#### TEXTO DADO

Lisboa - As vítimas do 27 de Maio não podem mais continuar a ser esquecidas ou a ser colocadas no último patamar da cidadania como se não fossem filhos de Angola.

Fonte: Publico

"Deixem de mentir à comunidade internacional"

Novas fumaças de promessas se levantam para ofuscar as falsidades do governo de Luanda com respeito à resolução do trágico conflito do 27 de Maio. Volta e meia enchem-nos os olhos e os ouvidos com o anúncio de medidas salvíficas que, de acordo com os seus promotores, trarão o desejado alívio e conforto espiritual à sociedade angolana e a farão reconciliar-se consigo mesma depois de sucessivas tragédias e capítulos intoleráveis da história causadores de profundas divisões entre os seus filhos.

 

Vamos ser francos: o projecto de resolução de conflitos afigura-se-me de uma monumental nulidade, tal a precipitação e a vereda de embrulhadas em que se atolam os trabalhos de uma Comissão que ninguém sabe o que está a fazer; uma Comissão que, no fim de contas, mostra o artifício de intenções em que se movem os governantes. O que se sente é que as lideranças do MPLA apenas nos querem entreter com maquiavelismos e um sem-fim de vacuidades.

 

Está esgotada a energia dos meus sentimentos para com o regime do MPLA. Não vejo razão para me alegrar quando ouço ou leio as discursatas do ministro da Justiça. Estou literalmente céptico diante de tantas fraudes e sofismas. Só me resta protestar. Fazer o que fez o cônsul Marco Túlio Cícero no Senado romano no ano de 63 ao dirigir a sua fala a Lucio Catilina, um patrício dissoluto que conspirava para subverter as estruturas do Estado, destruir Roma e assassinar os cidadãos de maior estalão social. Em discurso arrebatado e incisivo, Cícero gritou para o traidor: – “Até quando abusarás da nossa paciência, Catilina?”[1].


Ao senhor ministro faço exactamente a mesma interpelação. “Até quando abusará o senhor da nossa paciência, a nós vítimas e sobreviventes do maior genocídio da história recente de Angola?” Pensar que se pode pacificar um povo ferido no seu passado por tantas brutalidades e horrores, entregando-lhe certidões de óbito ou contentando-o com um memorial e, no fim, festejar o “perdão” com odes à reconciliação, é um gesto de suprema hipocrisia e afronta. Reputo estas medidas de obscuras porque ofuscam outras mais importantes das quais nem sequer se fala ou se trata com indiferença. Sem rodeios, é-me difícil entender onde se pretende chegar com todo este espectáculo em volta do famigerado projecto de reconciliação.

########
#### DADOS DISPONÍVEIS

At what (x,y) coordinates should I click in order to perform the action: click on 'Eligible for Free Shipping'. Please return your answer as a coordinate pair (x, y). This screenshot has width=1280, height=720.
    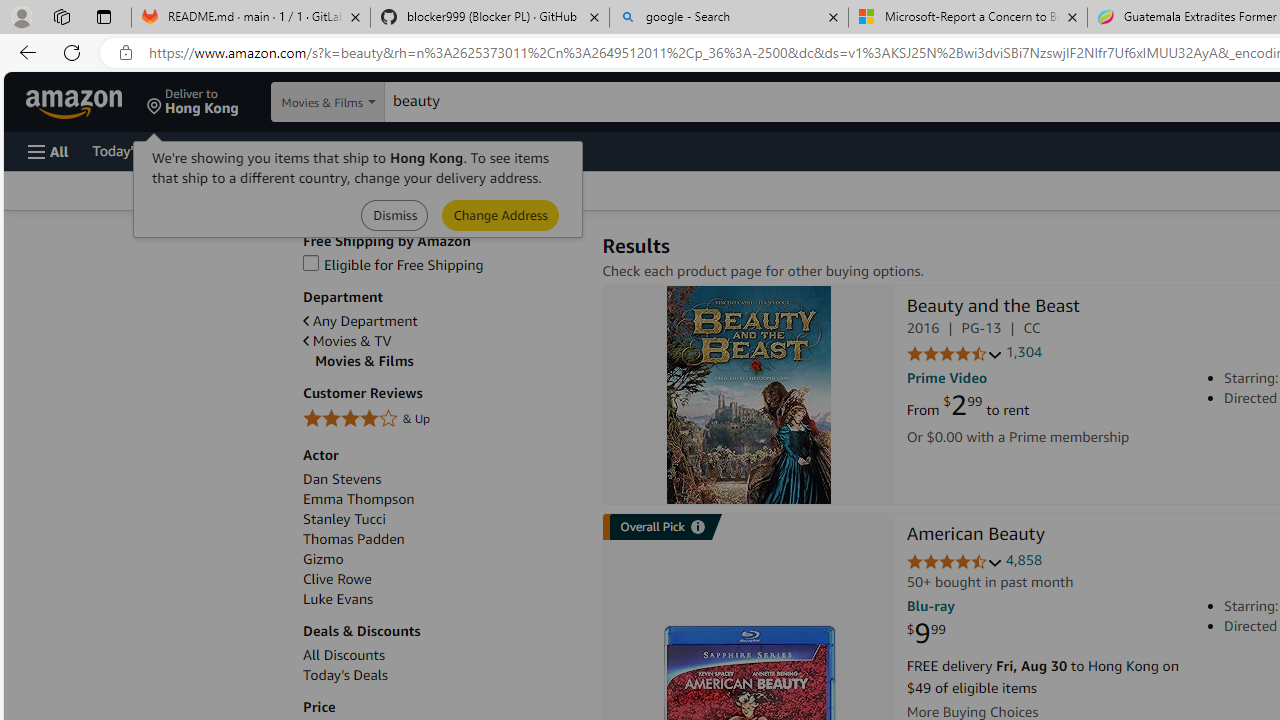
    Looking at the image, I should click on (441, 264).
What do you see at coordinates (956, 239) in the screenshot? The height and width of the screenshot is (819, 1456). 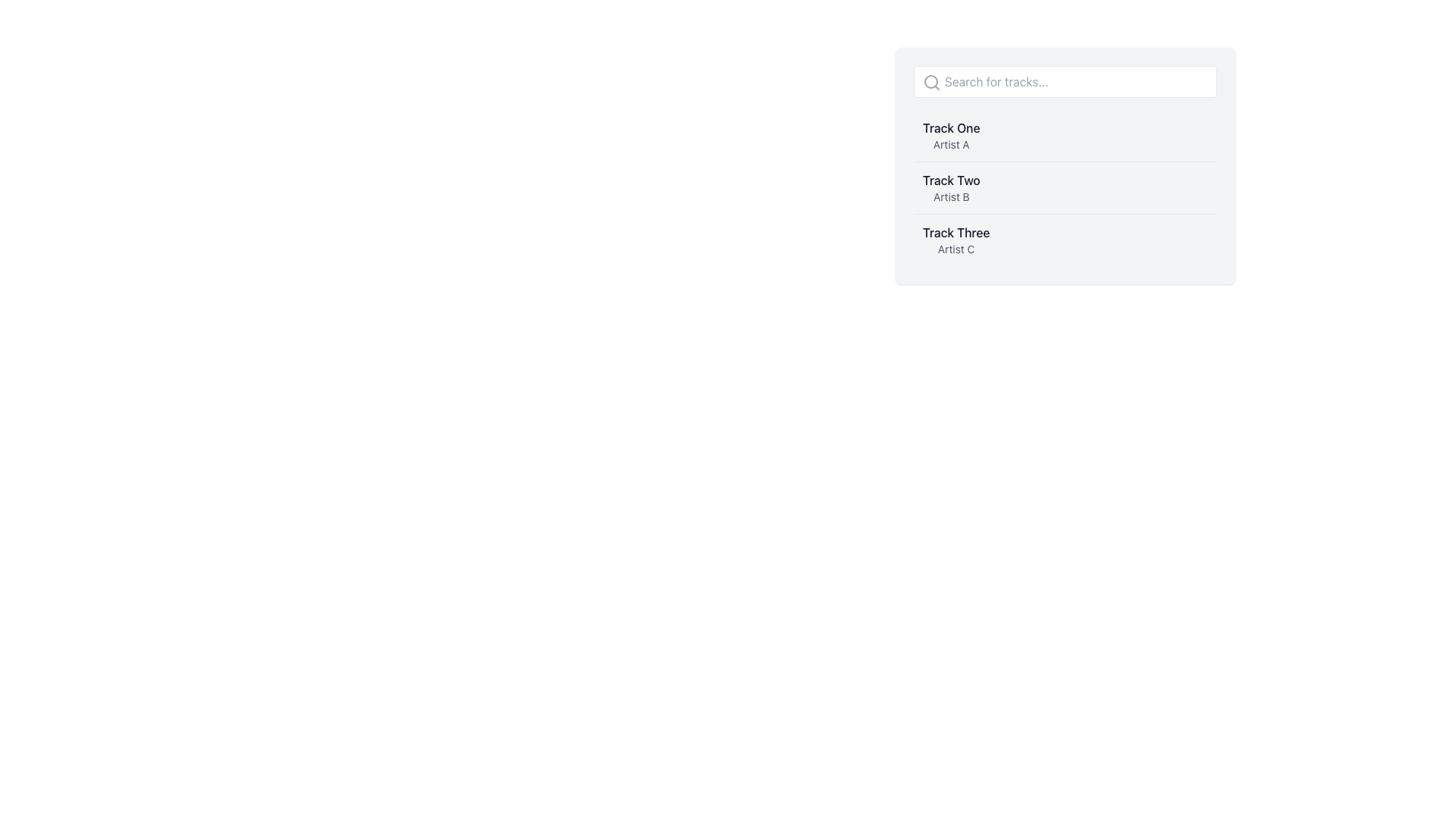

########

No texto, que pergunta Cícero gritou a Catilina no Senado romano? Responda usando só o texto.

"Até quando abusarás da nossa paciência, Catilina?"